Ego networks are an interesting concept within the realm of network visualization using graph analysis, as they allow us to easily see direct connections within the network of a particular individual. Using Gephi, we can navigate large networks using this technique, which enables us to filter and view only those connections relevant to our current criteria. All remaining nodes and edges are simply filtered out from a visual perspective, giving a very clean look at individual networks. The ego network can be set to a depth of 1 if the goal is to show only direct connections, or to 2 or even 3 if our goal is to see the so-called “friends of friends” via indirect connections.
My latest venture uses a network of all MLB players between 1901 and 2015, which consists of a somewhat unwieldy mass of nearly 17,000 players with close to 1.2 million connections. Even when we cluster the results using Gephi’s modularity class option, it is still a difficult network to navigate, both from a visual perspective and a resource allocation viewpoint. Here’s a view of the network as a whole:
While the modularity class coloring helps identify groups of related players, there is an awful lot of small detail that is not easily discerned, and the graph is computationally expensive, often crashing my version of Gephi if I try to do too many things with the full graph. Fortunately, ego networks are a great way to filter the data for greater understanding of some of the details within the network.

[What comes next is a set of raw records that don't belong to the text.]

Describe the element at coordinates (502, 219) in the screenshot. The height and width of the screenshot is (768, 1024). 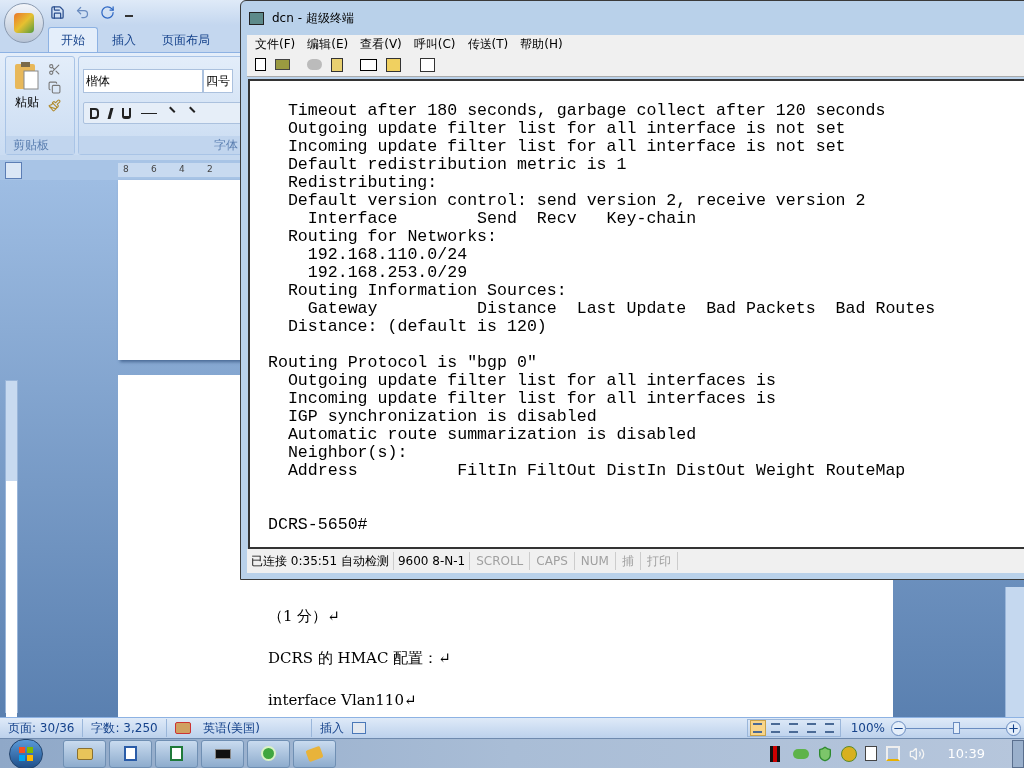
I see `terminal-line: Interface Send Recv Key-chain` at that location.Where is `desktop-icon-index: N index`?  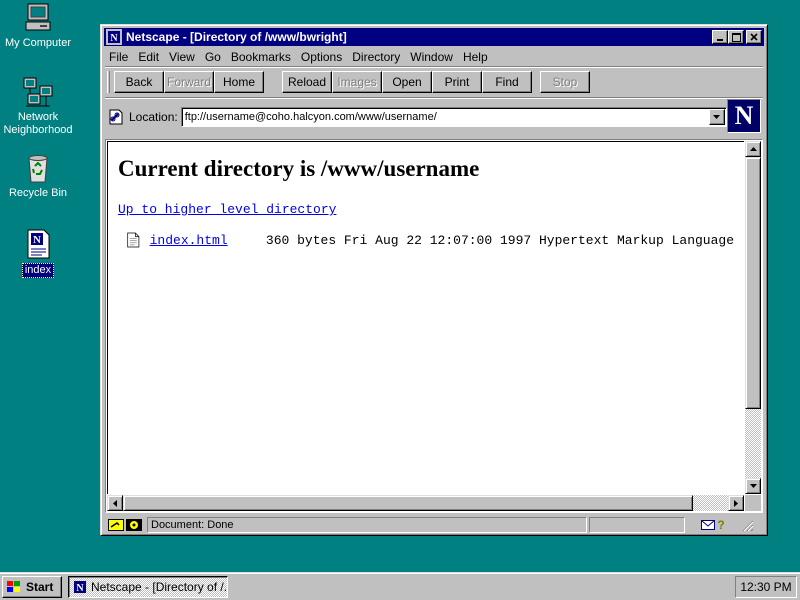
desktop-icon-index: N index is located at coordinates (38, 253). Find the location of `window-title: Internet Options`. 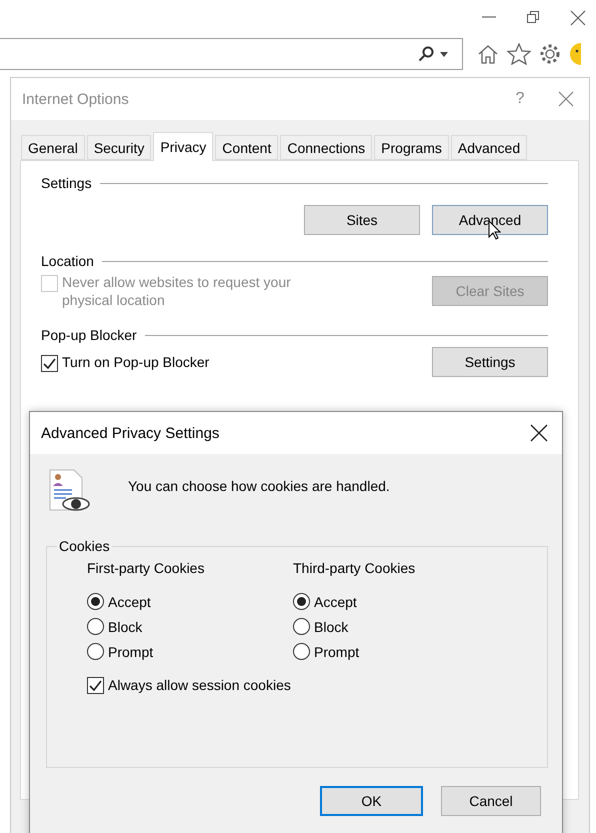

window-title: Internet Options is located at coordinates (76, 99).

Using the ego network option as a filter, I am able to view the individual network of any player in the graph with ease. Here’s a look at my settings for the Miguel Cabrera ego network, and the resulting network, which is now a very manageable 300 nodes and 11k edges:
With a little editing in Gephi, such as increasing the size and adjusting the color for the central node, I can easily create a series of ego networks that can later be exported to a JSON format for use with Sigma.js. These can then be turned into interactive web-based networks quite easily. Here, we change the existing node settings so that the Cabrera node stands out in the graph. First, we locate Cabrera’s record in the data worksheet, and then select the node edit menu option:
This then takes us to the node properties, where size and color can be edited:
If this step causes some overlap in the graph, we can easily run the Noverlap layout algorithm to optimize graph spacing. Here’s a view of the completed Cabrera network after using Sigma.js and tweaking a few of the config settings:
As of now, there are five of these ego networks available for viewing on the visual-baseball site. They can be found here. I promise more to come in 2017 as time permits. Update – 25 networks as of 1/15/2017.